# Source material:

########

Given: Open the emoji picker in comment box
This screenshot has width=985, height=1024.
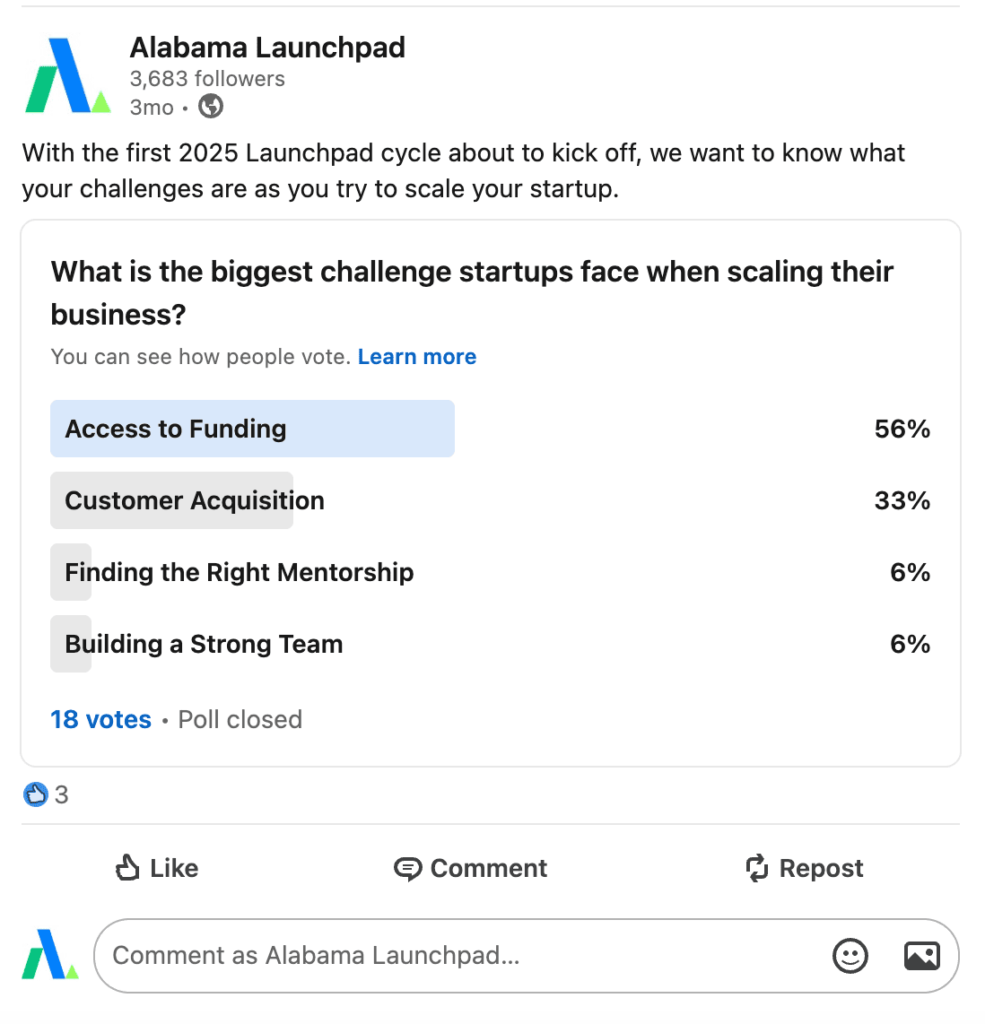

########

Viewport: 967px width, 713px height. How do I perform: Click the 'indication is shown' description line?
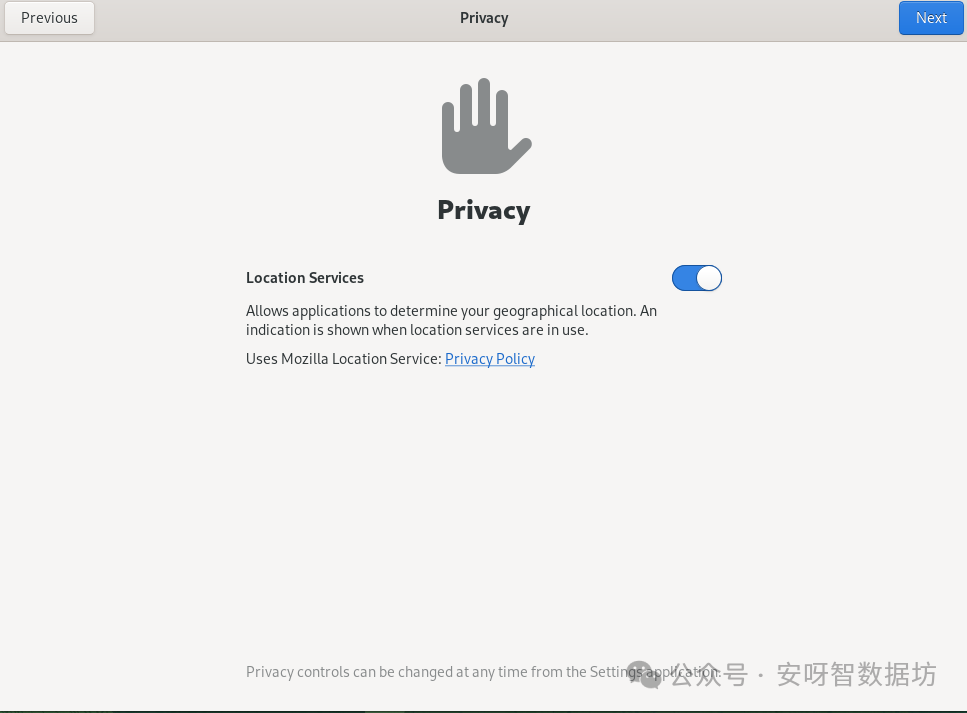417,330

########

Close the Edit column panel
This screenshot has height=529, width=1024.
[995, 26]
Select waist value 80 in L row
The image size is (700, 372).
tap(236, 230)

########

# What you need to do:
Could you write out, exactly as they stand, only the lines above that begin at the line with "Given: Open the emoji picker in comment box" and stop after the line with "This screenshot has width=985, height=1024."?

# Response area:
Given: Open the emoji picker in comment box
This screenshot has width=985, height=1024.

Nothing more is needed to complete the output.